Results: HCMV immediate-early, late, and pp65 antigens could be detected in single cells from HCMV strain Hi91-infected UKF-NB-4 neuroblastoma cells after 1:1024 dilution with noninfected UKF-NB-4 cells. Genomic HCMV DNA could be detected in copy numbers as low as 430 copies/mL. However, we did not detect HCMV in tumors from a cohort of 123 glioblastoma, medulloblastoma, or neuroblastoma patients. Notably, we detected nonspecifically positive staining in tumor tissues of HCMV seropositive and seronegative glioblastoma patients. The HCMV serostatus of 67 glioblastoma patients matched the general epidemiological prevalence data for Western countries (72% of female and 57% of male glioblastoma patients were HCMV seropositive). Median survival was not significantly different in HCMV seropositive versus seronegative glioblastoma patients.

Conclusions: The prevalence of HCMV-infected tumor cells may be much lower than previously reported based on highly sensitive detection methods.
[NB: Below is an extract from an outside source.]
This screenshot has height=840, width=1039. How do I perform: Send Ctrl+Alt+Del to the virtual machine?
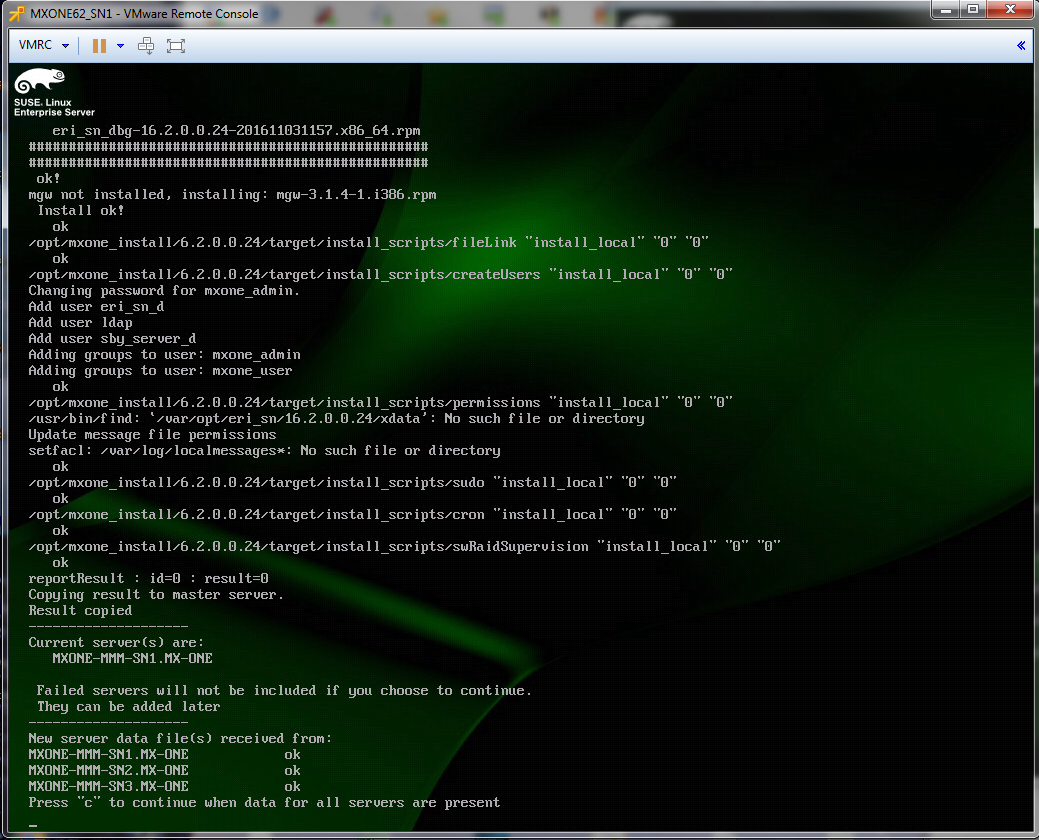[x=146, y=46]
Keywords: cytomegalovirus; glioma; oncomodulation.

Fig. 1.

Immunocytochemistry (ICC) and immunohistochemistry (IHC) displaying detection limits in HCMV diagnostics. (A) ICC of paraffin-embedded HCMV strain Hi91-infected UKF-NB-4 neuroblastoma cells showing HCMV-IEA positive nuclei in 30%–40% of the cells (arrow). (B) ICC of paraffin-embedded HCMV-infected UKF-NB-4 cells diluted with noninfected cells in a ratio of 1:1. (C) ICC of paraffin-embedded HCMV-infected UKF-NB-4 cells diluted with noninfected cells in a ratio of 1:4. (D) ICC of paraffin-embedded HCMV-infected UKF-NB-4 cells diluted with noninfected cells in a ratio of 1:16. (E) ICC of paraffin-embedded HCMV-infected UKF-NB-4 cells diluted with noninfected cells in a ratio of 1:64. (F) ICC of paraffin-embedded HCMV-infected UKF-NB-4 cells diluted with noninfected cells in a ratio of 1:256. (G) ICC of paraffin-embedded HCMV-infected UKF-NB-4 cells diluted with noninfected cells in a ratio of 1:1024. (H) Cerebellar tissue from a patient with HCMV encephalitis showing atypical HCMV-positive nuclei (arrow) of infected neurons and positive nuclei of surrounding glial cells (arrow-heads). (Scale 100 µm).

Fig. 2.

Tumors of the nervous system are virtually negative for HCMV antigens. (A) Neuroblastoma stained with the DAKO-antibody against HCMV early antiegen (EA) and HCMV immediate-early antigen (IEA) showing only HCMV-negative nuclei. (B) Human medulloblastoma stained with the DAKO antibody against HCMV EA/IEA also being completely negative. (C and D) Two different glioblastoma specimens also being negative for HCMV EA/IEA. (E) Glioblastoma being slightly positive for HCMV in some areas. (F) Specimen of a patient suffering from cerebellar HCMV encephalitis showing HCMV EA/IEA-positive nuclei of neurons and surrounding glial cells. (Scale 100 µm).

Fig. 3.

Increased anti-HCMV antibody concentrations do not lead to stronger staining intensities or frequencies in tumors of the nervous system in either positive or negative cases. Negative glioblastomas were stained for pp65 antigen (A: antibody dilution 1:200; B: antibody dilution 1:5) and immediate early antigen (IEA); (C: antibody dilution 1:50; D: antibody dilution 1:5) using different antibody concentrations. Slightly HCMV-positive glioblastomas were stained for pp65 antigen (E: antibody dilution 1:200; F: antibody dilution 1:5), and IEA (G: antibody dilution 1:50; H: antibody dilution 1:5) using different antibody concentrations (Scale 50 µm).

Fig. 4.

Old intratumoral bleeding and fixation artefacts are potential pitfalls in immunohistochemistry-based HCMV diagnostics. (A) Positive glioblastoma case with gemistocytic cells being positive for HCMV-pp65 antigen and also for (B) HCMV immediate early antigen (IEA). (C) Same glioblastoma case stained without primary antibody also showing a similar positive signal indicating an unspecific reaction. (D and E) Neuroblastoma with hematoidin artefacts appearing like positive tumor cells (arrows). (F) Neuroblastoma with formalin pigments (arrow). (Scale 50 µm).

Fig. 5.

Patient survival is not associated with the HCMV serostatus of glioblastoma patients. (A) Contingency analysis of HCMV serostatus by sex. (B) Kaplan Meyer survival analysis investigating dependence of HCMV serostatus and patient survival. Log-rank P = .362; Wilcoxon P = .125.